— Required tasks —
- 1) List every proper name that appears in the welfare-state discussion.
- 2) Print the part of the welfare-state discussion that opens with the words containing "You're forgetting all" and closes with "helped to destabilize.".
- 3) Carry on the welfare-state discussion from the point where it stops.

— Excerpt provided —
----------

Let them go - and exspell them from the country so they aren't able to come back.
Let me put it this way: why don't we go to a pub and have a bear. I'll pay for yours and you pay for mine.
Beeing a citizen of a welfare state does not only mean that you get help if you need it - it also means, that you have to pay for others getting that help if you can afford it.
But I just happened to be born here. And I was never asked if I wanted to take part in any of it, and if I don't take part in it they'll come at me with guns.
People who decide to not beeing part of that state should not be part of that state.
They should have to get citizenship somewhere else or buy themselves an island where they could declare their own state and wich they would have to protect with their own military. Should not be a problem for the filthy rich wich also like to be hermits (hint: Most humans don't like to be alone)...
And what if I'm too poor to travel? What if I'm one of the people you're purportedly trying to help? All I want is to make my living and be left alone.
The rich are actually the ones that agree with that (while they don't realize what's happening). They often feel guilty for being filthy rich and vote in favor of being taken money away, instead of feeling happy to have moved the world forward and made the economy boom. Bill Gates is one of the best examples (which is why the economist Yaron Brook uses it) of someone who created tons of new jobs and wealth for tons of other people.
You're forgetting all the youngsters that just turned 18 and have no experience or skills, all the people who switch jobs to industries they never worked in, all the physically hindered or incapacitated people.
The market for low wage labour is driven by an oversupply of humans that are not skilled enough for the higher tier jobs. Some of them fled from the countries we destabilized or helped to destabilize.
That is why we have seen a race to the bottom in the low wage sector in the last decades.
Basically, the low wage labour market seems to be broken beyond repair (well, a pandemic could fix it, but we hopefully don't get one soon) in the USA and most (if not all) of the EU.
Indeed, but the difference is that only those who need it pay for it. It bears no cost to a nation, only to its consumers, and it has no bureaucrats and bureaucracies making it even more expensive (unless of course the state decides to make it so).

----------

(Stored records)
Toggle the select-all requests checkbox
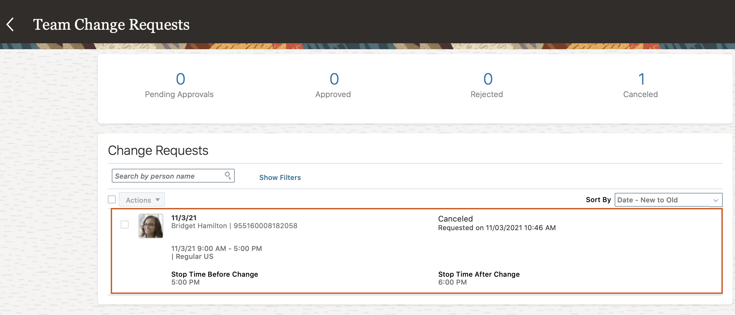The image size is (735, 315). (x=112, y=199)
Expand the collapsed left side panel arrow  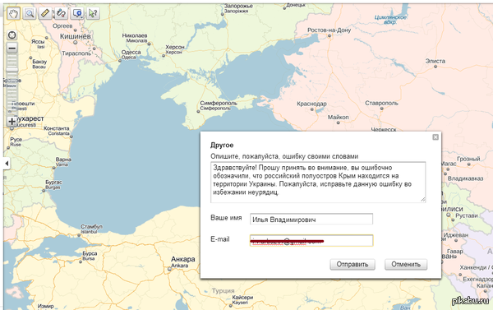point(7,163)
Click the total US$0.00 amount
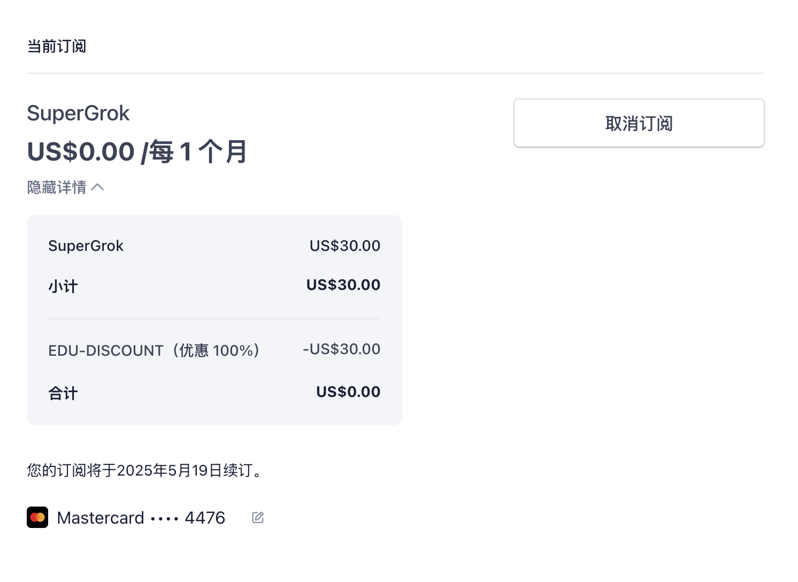This screenshot has width=798, height=582. [x=348, y=392]
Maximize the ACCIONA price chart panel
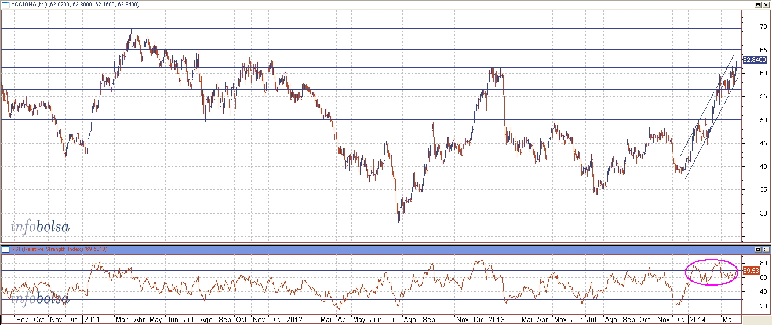This screenshot has height=325, width=772. click(x=758, y=4)
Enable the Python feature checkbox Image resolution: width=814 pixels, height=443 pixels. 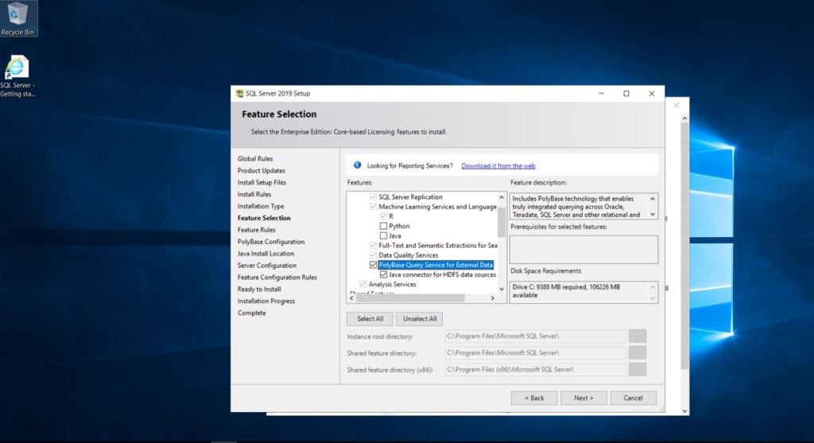pyautogui.click(x=384, y=226)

----------

— Answers by item number —
- 1) Bill Gates, Yaron Brook, USA, EU

- 2)
You're forgetting all the youngsters that just turned 18 and have no experience or skills, all the people who switch jobs to industries they never worked in, all the physically hindered or incapacitated people.
The market for low wage labour is driven by an oversupply of humans that are not skilled enough for the higher tier jobs. Some of them fled from the countries we destabilized or helped to destabilize.

- 3)
The current competitive economic also comes with high overhead costs. Advertising, multiplied company structures / production facilities, Salesmen...
Whatever economic system you chose, it will not be free.
It's interesting you mention that, because the most capitalist parts of the world are also the least polluted.
Humans are greedy and as long as they are, we will spend at least twice the amount of resources (and produce twice the amount of pollution) on everything than we would have to spend if greed would not be a thing. We would not even need the concepts of money or "buying something" without it.
Also money exists because it's inconvenient and hard to be trading 0.75 cow for 12.25 rabits.
It's also interesting that it's also in the most capitalist parts of the world where poor people are fat. And it turns out the states in those parts aren't providing any food at all to anyone and no one is concerned with it.
So it is not about overhead but about whether it works or not. If people starve or can't afford healthcare, that means to me, that the system is failing for them. For me, that is a bug that has to be fixed. Whether that also is a bug for you, depends on your ethics (for a social darwinist it would be a feature).
You call it greed, but perhaps you're not talking about greed. Perhaps you're making the same mistake Walter Williams made when he called it greed: he was right, but he wasn't talking about greed.
I call a failure to a system where one too many die waiting to be saved. People are dying for lack of healthcare under the very system that is purportedly built to prevent people from dying for lack of healthcare.
Edited by Skaruts, 17 October 2018 - 11:24 PM.